WHAT YOU ARE ASKED TO DO: Find the word "Encontro" in the records and copy every line where it occurs.

RECORDS FOR PROCESSING:
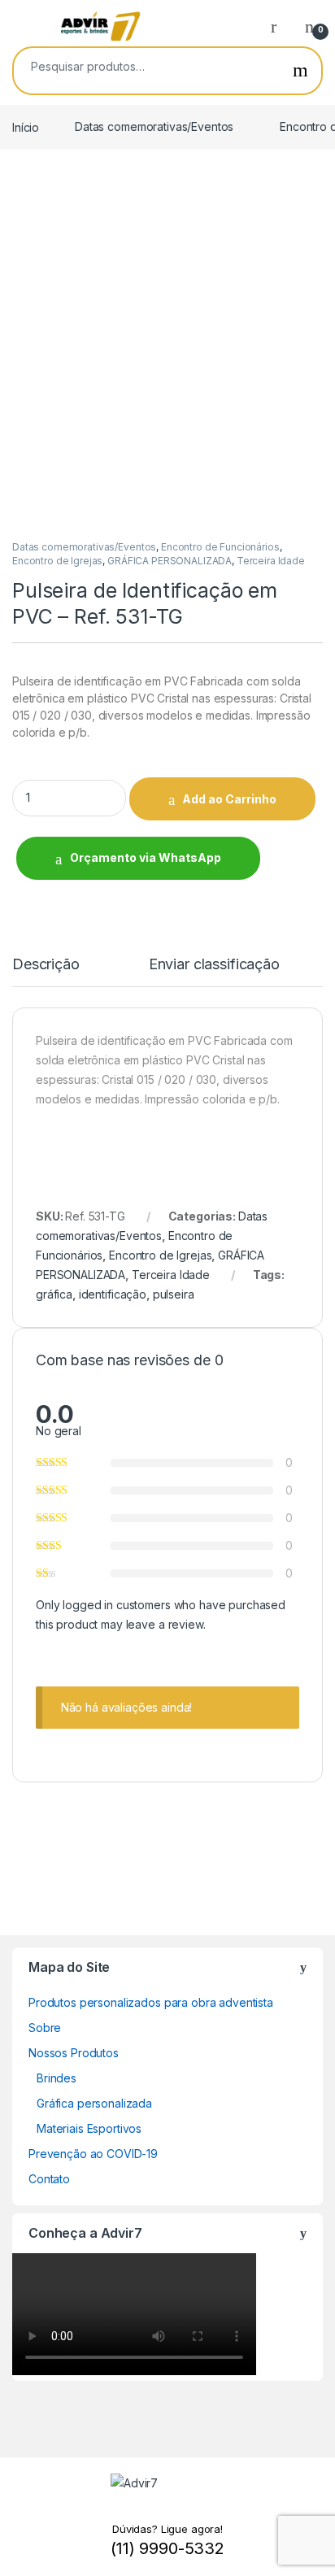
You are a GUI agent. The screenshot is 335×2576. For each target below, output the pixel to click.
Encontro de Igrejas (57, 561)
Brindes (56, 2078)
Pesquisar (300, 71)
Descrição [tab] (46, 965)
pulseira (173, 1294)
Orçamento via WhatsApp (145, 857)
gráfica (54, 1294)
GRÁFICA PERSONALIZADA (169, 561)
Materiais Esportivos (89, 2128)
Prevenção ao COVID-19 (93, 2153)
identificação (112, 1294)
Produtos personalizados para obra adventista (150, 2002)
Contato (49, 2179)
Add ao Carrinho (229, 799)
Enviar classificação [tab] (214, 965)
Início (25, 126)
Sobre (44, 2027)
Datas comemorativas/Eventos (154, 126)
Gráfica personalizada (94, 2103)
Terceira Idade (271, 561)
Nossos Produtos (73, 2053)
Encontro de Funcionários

WRITTEN REPLY:
Encontro de Igrejas (57, 561)
Encontro de Funcionários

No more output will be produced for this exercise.